[Start of Attachment]
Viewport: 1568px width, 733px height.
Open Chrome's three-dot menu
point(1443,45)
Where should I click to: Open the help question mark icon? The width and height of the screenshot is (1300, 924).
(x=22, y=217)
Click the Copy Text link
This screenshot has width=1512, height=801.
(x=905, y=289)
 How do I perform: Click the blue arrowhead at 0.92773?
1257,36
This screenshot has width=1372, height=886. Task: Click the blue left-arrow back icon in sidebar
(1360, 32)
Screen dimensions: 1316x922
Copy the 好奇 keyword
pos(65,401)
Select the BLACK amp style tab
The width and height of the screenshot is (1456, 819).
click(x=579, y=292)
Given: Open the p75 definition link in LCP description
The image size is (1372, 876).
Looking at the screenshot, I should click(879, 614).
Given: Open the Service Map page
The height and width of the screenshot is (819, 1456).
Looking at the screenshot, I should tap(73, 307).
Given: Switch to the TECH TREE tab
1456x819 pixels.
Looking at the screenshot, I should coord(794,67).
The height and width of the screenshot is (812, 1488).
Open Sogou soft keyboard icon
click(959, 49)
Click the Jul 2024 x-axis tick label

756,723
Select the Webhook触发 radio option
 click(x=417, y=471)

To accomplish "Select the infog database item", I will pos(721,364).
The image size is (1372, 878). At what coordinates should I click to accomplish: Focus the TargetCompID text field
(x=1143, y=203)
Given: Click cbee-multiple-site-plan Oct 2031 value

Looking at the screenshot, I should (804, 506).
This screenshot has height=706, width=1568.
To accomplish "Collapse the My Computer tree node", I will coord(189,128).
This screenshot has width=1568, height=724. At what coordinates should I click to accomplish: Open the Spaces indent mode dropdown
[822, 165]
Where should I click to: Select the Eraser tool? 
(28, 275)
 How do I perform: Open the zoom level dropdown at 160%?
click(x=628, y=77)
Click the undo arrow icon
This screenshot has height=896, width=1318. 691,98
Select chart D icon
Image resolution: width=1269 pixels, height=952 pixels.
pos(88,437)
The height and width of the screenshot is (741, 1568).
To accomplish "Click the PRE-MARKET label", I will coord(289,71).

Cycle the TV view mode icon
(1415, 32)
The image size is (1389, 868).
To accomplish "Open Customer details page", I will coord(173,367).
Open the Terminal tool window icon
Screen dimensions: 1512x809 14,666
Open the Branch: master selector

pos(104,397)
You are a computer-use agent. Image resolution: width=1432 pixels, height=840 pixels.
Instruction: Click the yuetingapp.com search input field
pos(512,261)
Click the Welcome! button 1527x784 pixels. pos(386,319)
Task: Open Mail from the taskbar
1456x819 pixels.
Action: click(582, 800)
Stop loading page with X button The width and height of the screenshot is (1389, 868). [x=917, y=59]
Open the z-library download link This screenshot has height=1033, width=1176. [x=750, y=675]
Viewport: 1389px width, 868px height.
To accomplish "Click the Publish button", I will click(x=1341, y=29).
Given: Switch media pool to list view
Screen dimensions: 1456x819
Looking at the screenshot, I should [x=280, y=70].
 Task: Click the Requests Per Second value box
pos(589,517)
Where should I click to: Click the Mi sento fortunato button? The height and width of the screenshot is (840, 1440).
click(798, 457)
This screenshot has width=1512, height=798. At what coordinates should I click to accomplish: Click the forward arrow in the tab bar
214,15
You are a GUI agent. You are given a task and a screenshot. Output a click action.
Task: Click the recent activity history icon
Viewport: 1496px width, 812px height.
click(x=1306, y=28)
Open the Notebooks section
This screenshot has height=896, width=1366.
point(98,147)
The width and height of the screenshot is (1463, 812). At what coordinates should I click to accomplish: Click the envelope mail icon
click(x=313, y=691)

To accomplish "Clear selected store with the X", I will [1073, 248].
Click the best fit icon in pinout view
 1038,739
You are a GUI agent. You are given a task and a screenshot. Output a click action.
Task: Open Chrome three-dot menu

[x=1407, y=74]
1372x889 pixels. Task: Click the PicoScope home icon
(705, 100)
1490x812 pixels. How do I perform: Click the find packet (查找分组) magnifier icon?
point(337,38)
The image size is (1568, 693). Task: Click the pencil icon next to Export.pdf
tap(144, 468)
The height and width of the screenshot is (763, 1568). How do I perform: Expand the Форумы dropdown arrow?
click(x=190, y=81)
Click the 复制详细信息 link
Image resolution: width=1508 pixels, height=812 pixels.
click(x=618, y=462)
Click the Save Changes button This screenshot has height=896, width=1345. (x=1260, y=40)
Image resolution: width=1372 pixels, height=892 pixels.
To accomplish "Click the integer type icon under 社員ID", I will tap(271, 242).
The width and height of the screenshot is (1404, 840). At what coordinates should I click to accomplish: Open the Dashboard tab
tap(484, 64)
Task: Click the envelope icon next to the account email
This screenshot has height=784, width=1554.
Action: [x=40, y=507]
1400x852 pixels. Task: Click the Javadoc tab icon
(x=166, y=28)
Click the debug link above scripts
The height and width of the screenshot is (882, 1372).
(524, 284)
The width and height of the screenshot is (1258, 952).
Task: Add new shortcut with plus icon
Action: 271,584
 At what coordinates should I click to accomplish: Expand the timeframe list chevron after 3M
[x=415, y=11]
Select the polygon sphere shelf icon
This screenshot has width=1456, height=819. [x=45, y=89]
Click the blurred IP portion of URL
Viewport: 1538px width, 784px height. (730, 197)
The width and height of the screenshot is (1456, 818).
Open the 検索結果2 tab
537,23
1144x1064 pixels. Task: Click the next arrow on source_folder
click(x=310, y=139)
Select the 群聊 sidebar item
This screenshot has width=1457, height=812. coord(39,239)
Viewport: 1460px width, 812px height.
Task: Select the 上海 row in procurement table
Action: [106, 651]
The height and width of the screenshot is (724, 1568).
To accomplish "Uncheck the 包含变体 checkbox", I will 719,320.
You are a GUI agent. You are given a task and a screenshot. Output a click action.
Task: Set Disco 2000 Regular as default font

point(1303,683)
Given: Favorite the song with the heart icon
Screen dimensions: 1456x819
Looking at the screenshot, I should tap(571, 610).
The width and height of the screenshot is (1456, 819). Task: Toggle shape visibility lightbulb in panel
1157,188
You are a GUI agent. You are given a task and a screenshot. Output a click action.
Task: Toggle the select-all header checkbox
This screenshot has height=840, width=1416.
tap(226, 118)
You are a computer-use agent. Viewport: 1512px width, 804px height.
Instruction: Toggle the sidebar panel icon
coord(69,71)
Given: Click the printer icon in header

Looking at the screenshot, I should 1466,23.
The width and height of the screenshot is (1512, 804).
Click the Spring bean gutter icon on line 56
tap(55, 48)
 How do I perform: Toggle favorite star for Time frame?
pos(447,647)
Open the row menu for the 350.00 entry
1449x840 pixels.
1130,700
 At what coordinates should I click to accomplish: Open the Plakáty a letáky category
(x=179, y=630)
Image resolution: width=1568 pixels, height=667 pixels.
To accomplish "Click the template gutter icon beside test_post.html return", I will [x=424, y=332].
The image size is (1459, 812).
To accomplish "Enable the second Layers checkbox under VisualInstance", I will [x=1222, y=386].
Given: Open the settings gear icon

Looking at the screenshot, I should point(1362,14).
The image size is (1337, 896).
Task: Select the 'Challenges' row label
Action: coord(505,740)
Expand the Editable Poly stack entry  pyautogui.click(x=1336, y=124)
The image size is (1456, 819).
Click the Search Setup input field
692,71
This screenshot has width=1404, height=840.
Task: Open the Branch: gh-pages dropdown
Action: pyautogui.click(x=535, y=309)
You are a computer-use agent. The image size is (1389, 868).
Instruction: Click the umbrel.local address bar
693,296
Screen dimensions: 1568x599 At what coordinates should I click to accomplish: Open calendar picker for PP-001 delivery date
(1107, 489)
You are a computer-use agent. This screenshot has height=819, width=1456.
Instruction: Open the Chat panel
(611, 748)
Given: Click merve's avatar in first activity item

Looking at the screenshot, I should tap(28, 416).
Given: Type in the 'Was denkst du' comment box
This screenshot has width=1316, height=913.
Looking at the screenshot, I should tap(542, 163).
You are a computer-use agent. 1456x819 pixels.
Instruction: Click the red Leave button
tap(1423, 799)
[End of Attachment]
• EXERCISE DETAILS:
What is wanted is the line containing "Instruction: Toggle the sidebar panel icon" and every line after it through the last line of the entries, printed exactly.

• TASK RESULT:
Instruction: Toggle the sidebar panel icon
coord(69,71)
Given: Click the printer icon in header

Looking at the screenshot, I should 1466,23.
The width and height of the screenshot is (1512, 804).
Click the Spring bean gutter icon on line 56
tap(55, 48)
 How do I perform: Toggle favorite star for Time frame?
pos(447,647)
Open the row menu for the 350.00 entry
1449x840 pixels.
1130,700
 At what coordinates should I click to accomplish: Open the Plakáty a letáky category
(x=179, y=630)
Image resolution: width=1568 pixels, height=667 pixels.
To accomplish "Click the template gutter icon beside test_post.html return", I will [x=424, y=332].
The image size is (1459, 812).
To accomplish "Enable the second Layers checkbox under VisualInstance", I will [x=1222, y=386].
Given: Open the settings gear icon

Looking at the screenshot, I should point(1362,14).
The image size is (1337, 896).
Task: Select the 'Challenges' row label
Action: coord(505,740)
Expand the Editable Poly stack entry  pyautogui.click(x=1336, y=124)
The image size is (1456, 819).
Click the Search Setup input field
692,71
This screenshot has width=1404, height=840.
Task: Open the Branch: gh-pages dropdown
Action: pyautogui.click(x=535, y=309)
You are a computer-use agent. The image size is (1389, 868).
Instruction: Click the umbrel.local address bar
693,296
Screen dimensions: 1568x599 At what coordinates should I click to accomplish: Open calendar picker for PP-001 delivery date
(1107, 489)
You are a computer-use agent. This screenshot has height=819, width=1456.
Instruction: Open the Chat panel
(611, 748)
Given: Click merve's avatar in first activity item

Looking at the screenshot, I should tap(28, 416).
Given: Type in the 'Was denkst du' comment box
This screenshot has width=1316, height=913.
Looking at the screenshot, I should tap(542, 163).
You are a computer-use agent. 1456x819 pixels.
Instruction: Click the red Leave button
tap(1423, 799)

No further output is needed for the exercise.